Rob Gronkowski

Dear Journal of My Dreamz,

I have dreamed again.

It all started after practice. My boy Timmy Dubs challenged me to drink three gallons of Gatorade and then do wind sprints for a half an hour. Just so you know – I Gronked the shit out of it and won a sweet Andrew Jackson paper money slip.

Anyways, I bent over to kiss my leg muscles and thank them for their power, but I must’ve passed out. I felt the blood rushing to my head and the hot sun on my face and I got all tilt-a-whirl dizzy. I think I must’ve blacked out because, I opened my eyes and I was on a beach. Beaches don’t just happen, you know? Nothing but sand as far as I could see.

Oh yeah, it was a desert. Deserts are beaches without water. Right.

Anyways, I’m walking for a little bit when I started hearing someone yell. I look over and I see this little kid running towards me. He keeps looking back, like somebody’s chasing him until he gets right in front of me and he falls flat on his face. Turns out he’s not a kid – he’s a guy, but like a tiny baby guy.

“Help me!” he said.

“Uh?” I said. Then I see what he’s running from. It was this big, ugly snake dude coming up over the hill.

“Finally I have you! Today shall be your last!” Snake Dude said and he pulled out this net with his snake hand.

Oh yeah, when snakes have hands they’re lizards. Right.

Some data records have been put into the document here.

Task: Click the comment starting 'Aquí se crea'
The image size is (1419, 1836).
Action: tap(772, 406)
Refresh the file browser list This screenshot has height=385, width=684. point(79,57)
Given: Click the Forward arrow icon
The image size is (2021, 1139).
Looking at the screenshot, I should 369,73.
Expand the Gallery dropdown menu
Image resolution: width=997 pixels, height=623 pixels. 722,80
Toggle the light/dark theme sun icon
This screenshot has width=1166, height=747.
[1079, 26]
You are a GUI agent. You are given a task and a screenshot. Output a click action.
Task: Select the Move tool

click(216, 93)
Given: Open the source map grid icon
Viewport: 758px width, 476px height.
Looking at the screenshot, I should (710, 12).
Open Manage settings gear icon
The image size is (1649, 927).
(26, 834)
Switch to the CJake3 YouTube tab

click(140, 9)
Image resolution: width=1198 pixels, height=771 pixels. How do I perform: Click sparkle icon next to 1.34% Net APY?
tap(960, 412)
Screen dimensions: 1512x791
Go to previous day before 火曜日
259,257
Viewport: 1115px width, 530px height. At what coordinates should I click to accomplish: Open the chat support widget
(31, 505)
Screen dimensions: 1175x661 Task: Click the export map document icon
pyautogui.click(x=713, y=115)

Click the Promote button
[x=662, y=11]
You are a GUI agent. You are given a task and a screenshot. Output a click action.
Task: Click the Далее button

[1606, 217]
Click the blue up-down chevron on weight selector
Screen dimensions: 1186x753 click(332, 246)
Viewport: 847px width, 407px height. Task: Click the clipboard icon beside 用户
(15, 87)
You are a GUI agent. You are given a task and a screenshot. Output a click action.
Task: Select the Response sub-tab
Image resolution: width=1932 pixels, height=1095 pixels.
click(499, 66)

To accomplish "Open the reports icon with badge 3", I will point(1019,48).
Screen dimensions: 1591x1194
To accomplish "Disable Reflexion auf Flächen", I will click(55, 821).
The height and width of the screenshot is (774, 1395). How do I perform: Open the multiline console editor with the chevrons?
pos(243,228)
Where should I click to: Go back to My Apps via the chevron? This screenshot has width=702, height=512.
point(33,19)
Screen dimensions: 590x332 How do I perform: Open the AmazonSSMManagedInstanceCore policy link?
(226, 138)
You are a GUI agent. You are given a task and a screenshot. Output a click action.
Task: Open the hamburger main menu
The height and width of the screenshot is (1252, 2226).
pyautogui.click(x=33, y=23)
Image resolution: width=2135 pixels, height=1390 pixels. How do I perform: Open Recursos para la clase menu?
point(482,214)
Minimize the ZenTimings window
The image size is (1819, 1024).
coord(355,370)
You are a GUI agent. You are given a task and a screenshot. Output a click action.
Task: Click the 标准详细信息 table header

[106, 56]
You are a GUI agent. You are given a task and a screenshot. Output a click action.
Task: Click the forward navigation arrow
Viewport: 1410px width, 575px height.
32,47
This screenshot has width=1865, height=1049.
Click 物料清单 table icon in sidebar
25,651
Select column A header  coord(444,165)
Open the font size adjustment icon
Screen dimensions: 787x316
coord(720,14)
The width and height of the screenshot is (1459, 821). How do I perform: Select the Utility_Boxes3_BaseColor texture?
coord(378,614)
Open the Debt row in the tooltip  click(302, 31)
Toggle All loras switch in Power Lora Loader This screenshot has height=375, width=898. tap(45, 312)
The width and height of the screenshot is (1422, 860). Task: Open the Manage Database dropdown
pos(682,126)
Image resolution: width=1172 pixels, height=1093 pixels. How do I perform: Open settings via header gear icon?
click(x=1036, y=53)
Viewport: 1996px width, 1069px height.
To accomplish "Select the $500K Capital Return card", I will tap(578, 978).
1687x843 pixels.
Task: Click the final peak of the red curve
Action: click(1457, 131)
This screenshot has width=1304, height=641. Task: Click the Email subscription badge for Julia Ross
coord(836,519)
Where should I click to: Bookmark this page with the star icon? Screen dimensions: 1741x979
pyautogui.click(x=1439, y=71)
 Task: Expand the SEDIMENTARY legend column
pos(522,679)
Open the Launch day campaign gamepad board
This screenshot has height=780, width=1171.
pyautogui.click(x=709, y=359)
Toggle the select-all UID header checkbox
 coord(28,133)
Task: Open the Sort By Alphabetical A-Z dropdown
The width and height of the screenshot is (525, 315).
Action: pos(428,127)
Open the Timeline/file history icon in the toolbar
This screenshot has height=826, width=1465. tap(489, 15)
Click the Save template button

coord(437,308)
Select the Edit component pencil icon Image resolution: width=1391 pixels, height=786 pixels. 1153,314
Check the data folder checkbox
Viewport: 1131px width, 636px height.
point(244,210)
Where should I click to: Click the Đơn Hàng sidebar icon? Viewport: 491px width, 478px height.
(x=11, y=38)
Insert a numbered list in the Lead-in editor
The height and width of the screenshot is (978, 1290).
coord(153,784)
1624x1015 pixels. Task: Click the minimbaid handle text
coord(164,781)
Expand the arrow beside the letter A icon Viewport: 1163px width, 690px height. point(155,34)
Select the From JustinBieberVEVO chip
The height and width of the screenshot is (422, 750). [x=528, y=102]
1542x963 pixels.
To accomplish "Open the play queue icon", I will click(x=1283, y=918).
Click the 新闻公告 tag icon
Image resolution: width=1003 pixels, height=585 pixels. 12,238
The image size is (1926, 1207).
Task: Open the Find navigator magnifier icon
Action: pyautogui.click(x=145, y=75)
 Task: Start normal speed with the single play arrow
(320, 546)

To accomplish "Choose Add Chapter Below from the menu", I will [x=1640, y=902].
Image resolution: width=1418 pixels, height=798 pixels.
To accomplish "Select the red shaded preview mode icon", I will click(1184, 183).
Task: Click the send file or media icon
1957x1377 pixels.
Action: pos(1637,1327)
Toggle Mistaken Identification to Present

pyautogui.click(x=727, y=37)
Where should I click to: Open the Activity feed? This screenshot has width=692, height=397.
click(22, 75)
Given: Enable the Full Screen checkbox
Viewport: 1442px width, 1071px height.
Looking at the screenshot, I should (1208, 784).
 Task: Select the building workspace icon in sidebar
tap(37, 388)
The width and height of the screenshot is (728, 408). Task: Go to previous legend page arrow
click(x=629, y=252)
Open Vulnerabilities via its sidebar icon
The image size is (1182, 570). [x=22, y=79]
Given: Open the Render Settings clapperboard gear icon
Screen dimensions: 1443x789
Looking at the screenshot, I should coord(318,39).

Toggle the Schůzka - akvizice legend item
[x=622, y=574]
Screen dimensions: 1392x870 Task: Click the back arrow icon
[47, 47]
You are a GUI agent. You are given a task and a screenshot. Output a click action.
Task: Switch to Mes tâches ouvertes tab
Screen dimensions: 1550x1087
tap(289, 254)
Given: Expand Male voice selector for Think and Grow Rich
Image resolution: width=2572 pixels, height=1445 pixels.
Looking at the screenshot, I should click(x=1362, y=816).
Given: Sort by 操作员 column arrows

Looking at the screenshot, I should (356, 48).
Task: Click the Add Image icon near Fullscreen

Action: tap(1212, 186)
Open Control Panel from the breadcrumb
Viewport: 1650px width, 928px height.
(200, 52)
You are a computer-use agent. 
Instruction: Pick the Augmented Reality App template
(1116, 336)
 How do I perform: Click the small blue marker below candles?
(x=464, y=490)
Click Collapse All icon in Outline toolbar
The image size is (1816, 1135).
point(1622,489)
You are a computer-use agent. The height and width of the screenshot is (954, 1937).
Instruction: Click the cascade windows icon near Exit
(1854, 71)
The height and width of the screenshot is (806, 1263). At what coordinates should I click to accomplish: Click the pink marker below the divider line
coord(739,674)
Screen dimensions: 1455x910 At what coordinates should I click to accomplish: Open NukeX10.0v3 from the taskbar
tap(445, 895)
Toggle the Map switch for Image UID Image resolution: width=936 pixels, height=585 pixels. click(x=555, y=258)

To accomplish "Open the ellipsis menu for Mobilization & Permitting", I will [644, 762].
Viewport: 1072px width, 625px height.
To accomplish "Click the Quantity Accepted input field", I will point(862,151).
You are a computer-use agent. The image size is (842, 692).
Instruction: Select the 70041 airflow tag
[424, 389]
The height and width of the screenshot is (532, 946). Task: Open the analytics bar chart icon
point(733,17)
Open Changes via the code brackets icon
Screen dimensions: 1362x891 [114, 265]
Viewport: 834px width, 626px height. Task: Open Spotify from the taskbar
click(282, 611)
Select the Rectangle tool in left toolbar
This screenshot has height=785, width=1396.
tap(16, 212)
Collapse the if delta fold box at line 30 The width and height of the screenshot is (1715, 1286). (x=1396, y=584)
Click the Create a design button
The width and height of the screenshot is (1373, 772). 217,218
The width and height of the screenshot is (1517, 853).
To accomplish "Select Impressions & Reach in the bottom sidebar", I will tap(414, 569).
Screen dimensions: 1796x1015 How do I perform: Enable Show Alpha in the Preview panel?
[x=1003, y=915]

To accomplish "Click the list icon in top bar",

Now I didn’t know what the gronk was going on, but more people look after babies then look after lizards, so I punched Lizard Dude right in the nostril socket. I’ll give it to Lizard Dude though – he as tough. I usually don’t need more than Jamma to knock a guy out, but he was still standing, so I gave him a mouthful of Slamma and knocked him right out.

Oh. Slamma and Jamma are what I call my arms.